>> Begin Material to process
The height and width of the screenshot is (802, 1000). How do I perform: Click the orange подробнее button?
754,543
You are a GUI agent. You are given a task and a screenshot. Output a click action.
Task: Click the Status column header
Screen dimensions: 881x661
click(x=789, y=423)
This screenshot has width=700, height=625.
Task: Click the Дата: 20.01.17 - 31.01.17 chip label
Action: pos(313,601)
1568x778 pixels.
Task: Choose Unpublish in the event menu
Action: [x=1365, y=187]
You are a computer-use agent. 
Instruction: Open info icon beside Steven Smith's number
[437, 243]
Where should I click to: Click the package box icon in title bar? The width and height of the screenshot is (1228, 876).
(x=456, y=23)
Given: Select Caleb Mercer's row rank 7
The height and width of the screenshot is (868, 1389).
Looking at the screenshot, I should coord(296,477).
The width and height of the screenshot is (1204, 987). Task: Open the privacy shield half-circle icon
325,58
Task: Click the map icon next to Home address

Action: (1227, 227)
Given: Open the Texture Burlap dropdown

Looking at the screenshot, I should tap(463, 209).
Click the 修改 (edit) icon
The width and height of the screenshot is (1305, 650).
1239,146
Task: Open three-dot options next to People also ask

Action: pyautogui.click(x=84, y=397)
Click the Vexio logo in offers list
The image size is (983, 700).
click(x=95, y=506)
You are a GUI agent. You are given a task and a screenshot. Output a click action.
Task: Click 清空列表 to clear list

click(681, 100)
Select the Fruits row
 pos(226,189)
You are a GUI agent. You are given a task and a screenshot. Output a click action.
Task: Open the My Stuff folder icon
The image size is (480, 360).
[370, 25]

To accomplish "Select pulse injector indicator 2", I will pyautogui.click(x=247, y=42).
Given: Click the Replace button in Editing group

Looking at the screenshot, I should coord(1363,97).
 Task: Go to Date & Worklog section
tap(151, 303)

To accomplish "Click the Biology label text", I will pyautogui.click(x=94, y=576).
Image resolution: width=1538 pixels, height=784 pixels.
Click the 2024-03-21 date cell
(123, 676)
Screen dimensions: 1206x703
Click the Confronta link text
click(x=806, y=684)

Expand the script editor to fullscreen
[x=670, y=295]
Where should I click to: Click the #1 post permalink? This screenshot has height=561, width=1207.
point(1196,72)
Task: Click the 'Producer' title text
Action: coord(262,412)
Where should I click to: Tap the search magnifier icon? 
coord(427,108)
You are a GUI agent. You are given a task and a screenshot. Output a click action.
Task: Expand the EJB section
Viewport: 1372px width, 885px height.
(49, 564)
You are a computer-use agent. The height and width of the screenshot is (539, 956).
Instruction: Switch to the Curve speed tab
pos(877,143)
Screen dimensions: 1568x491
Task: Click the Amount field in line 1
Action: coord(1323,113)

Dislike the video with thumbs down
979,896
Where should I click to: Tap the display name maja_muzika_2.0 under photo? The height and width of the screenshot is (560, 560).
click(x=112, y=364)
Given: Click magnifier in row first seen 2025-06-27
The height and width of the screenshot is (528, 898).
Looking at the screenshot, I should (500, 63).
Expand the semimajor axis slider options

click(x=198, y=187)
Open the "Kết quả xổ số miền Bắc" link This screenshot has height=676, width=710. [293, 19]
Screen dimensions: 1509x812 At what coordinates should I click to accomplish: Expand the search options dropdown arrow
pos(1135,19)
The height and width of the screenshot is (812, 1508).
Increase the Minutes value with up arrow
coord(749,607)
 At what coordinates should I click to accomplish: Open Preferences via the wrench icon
>> End Material to process
• [Stated goal]:
Lay out the entries as a numbered list, starting at the line that contains "Image resolution: width=1538" and ending with the last line of the entries, leaving out blank lines.

• [Task result]:
1. Image resolution: width=1538 pixels, height=784 pixels.
2. Click the 2024-03-21 date cell
3. (123, 676)
4. Screen dimensions: 1206x703
5. Click the Confronta link text
6. click(x=806, y=684)
7. Expand the script editor to fullscreen
8. [x=670, y=295]
9. Where should I click to: Click the #1 post permalink? This screenshot has height=561, width=1207.
10. point(1196,72)
11. Task: Click the 'Producer' title text
12. Action: coord(262,412)
13. Where should I click to: Tap the search magnifier icon? 
14. coord(427,108)
15. You are a GUI agent. You are given a task and a screenshot. Output a click action.
16. Task: Expand the EJB section
17. Viewport: 1372px width, 885px height.
18. (49, 564)
19. You are a computer-use agent. The height and width of the screenshot is (539, 956).
20. Instruction: Switch to the Curve speed tab
21. pos(877,143)
22. Screen dimensions: 1568x491
23. Task: Click the Amount field in line 1
24. Action: coord(1323,113)
25. Dislike the video with thumbs down
26. 979,896
27. Where should I click to: Tap the display name maja_muzika_2.0 under photo? The height and width of the screenshot is (560, 560).
28. click(x=112, y=364)
29. Given: Click magnifier in row first seen 2025-06-27
30. The height and width of the screenshot is (528, 898).
31. Looking at the screenshot, I should (500, 63).
32. Expand the semimajor axis slider options
33. click(x=198, y=187)
34. Open the "Kết quả xổ số miền Bắc" link This screenshot has height=676, width=710. [293, 19]
35. Screen dimensions: 1509x812 At what coordinates should I click to accomplish: Expand the search options dropdown arrow
36. pos(1135,19)
37. The height and width of the screenshot is (812, 1508).
38. Increase the Minutes value with up arrow
39. coord(749,607)
40.  At what coordinates should I click to accomplish: Open Preferences via the wrench icon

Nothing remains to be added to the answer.